Extract provided>
— BEGIN —

The complaint filed by the SEC asserted that jurisdiction could be grounded upon one of two bases. The first base was the trading enterprise itself, the second, promissory notes issued as partial reimbursement to customers who held open accounts with Continental Commodities at the time trading was suspended.
The trading enterprise extended the opportunity to invest in commodities futures contracts. Continental Commodities undertook to recommend certain commodities futures contracts to its customers. An interested customer would first be issued an option, guaranteeing him the right to purchase the contract at a stated price, with the option to remain open for a specified period of time. Continental Commodities neither owned the underlying futures contract nor escrowed any portion of the customer payments for the purpose of acquiring such contracts. In addition, Continental Commodities undertook to advise a customer of the most opportune moment either to sell or to exercise the option. Finally, it also offered investment counseling as to the most propitious time to sell a specific futures contract.
The complaint alleged that several fraudulent acts were committed in connection with the discretionary trading accounts and particular options on futures contracts. Among these were that Continental Commodities misrepresented the lucrativeness of trading in commodities futures and the amount of reserve it had on deposit in a bank to cover for the money invested in such futures, and in specific instances of counseling as to when to exercise options, that it misrepresented the then current market price of the underlying commodity futures contract.
The second potential base for finding subject matter jurisdiction was that, upon receiving notification that trading on options was suspended, Continental Commodities issued promissory notes to some of its customers as partial reimbursement. Although the record is somewhat obscure as to the precise number of recipients and the maturity date of the notes, it would appear that the notes were ostensibly non-interest bearing, with a maturity date of less than 9 months, and were issued to more than a nominal number of customers.

— END —

Given information>
— BEGIN —

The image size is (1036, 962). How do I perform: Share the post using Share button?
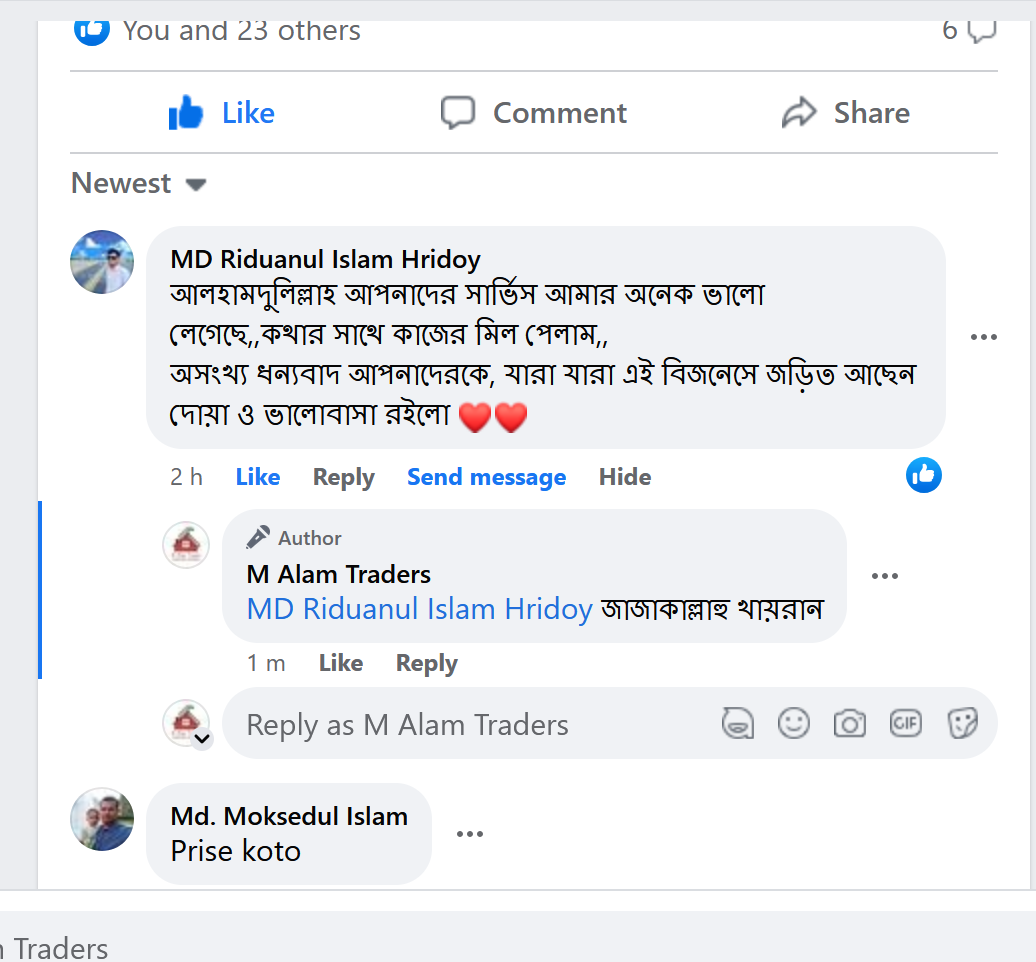coord(846,113)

— END —

Your tasks>
1. How would you render this sentence from the Continental Commodities excerpt in Spanish: "Continental Commodities undertook to recommend certain commodities futures contracts to its customers."
2. Could you print the part of the Continental Commodities excerpt between "The trading enterprise extended" and "specific futures contract.", inclusive?
3. Can you carry on the Continental Commodities excerpt from the point where it stops?
The data come from a separate source and have no connection to the Continental Commodities excerpt.

Final answers>
1. Continental Commodities se comprometió a recomendar ciertos contratos de futuros sobre materias primas a sus clientes.

2.
The trading enterprise extended the opportunity to invest in commodities futures contracts. Continental Commodities undertook to recommend certain commodities futures contracts to its customers. An interested customer would first be issued an option, guaranteeing him the right to purchase the contract at a stated price, with the option to remain open for a specified period of time. Continental Commodities neither owned the underlying futures contract nor escrowed any portion of the customer payments for the purpose of acquiring such contracts. In addition, Continental Commodities undertook to advise a customer of the most opportune moment either to sell or to exercise the option. Finally, it also offered investment counseling as to the most propitious time to sell a specific futures contract.

3.
The complaint, as amplified by verified affidavits before the district court, alleges that the notes represented 40% of the amount of money owed to a customer, and that before issuing them, Continental Commodities exacted a promise of forbearance from legal action if payments were made as promised. Charles Long is alleged to have informed customers that the SEC had frozen his accounts, valued at $3,000,000 and thereby precluded him from paying off the debts owed by Continental Commodities, and to have indicated that the SEC would permit the company to remain in business if it would return 60% of the investors' original investments immediately and give promissory notes for the balance. Moreover, the record contains a letter written by Charles Long to a customer expressing Long's hope that Continental Commodities would square its accounts, register its options, and resume trading again. This letter tends to belie Long's testimony that there was "no way" Continental Commodities could stay in business, and is buttressed by an affidavit submitted by an SEC attorney to the effect that
Having recounted the facts which spawned this litigation and which were before the district court in its ruling on the SEC's motion for a preliminary injunction, it is critical to take cognizance of the procedural labyrinth traversed by the parties below and on appeal. As we noted earlier, the complaint filed by the SEC posited two theoretical bases for subject matter jurisdiction — that both the scheme for trading on discretionary accounts and the notes issued were securities. The latter argument was somewhat ill-framed, and hence in its April 9, 1973 order denying the motion for a preliminary injunction, the district court merely addressed and rejected the SEC's contention that the scheme of trading on discretionary accounts amounted to an investment contract. Subsequently, the SEC sought a rehearing due to the failure of the court to consider the contention that the notes were securities within the definitions of the Securities Act of 1933 and the Securities Exchange Act of 1934. The district court disposed of this motion on May 3, 1973, ruling that the notes issued by Continental Commodities were not subject to the abuses sought to be curbed by the Acts and hence did not fall within their ambit.
On appeal, the SEC seeks to preserve only its contention that the notes were securities. In its brief, the SEC informs us that assuming a favorable ruling on appeal, it will move for a permanent injunction and may then resurrect the investment contract theory.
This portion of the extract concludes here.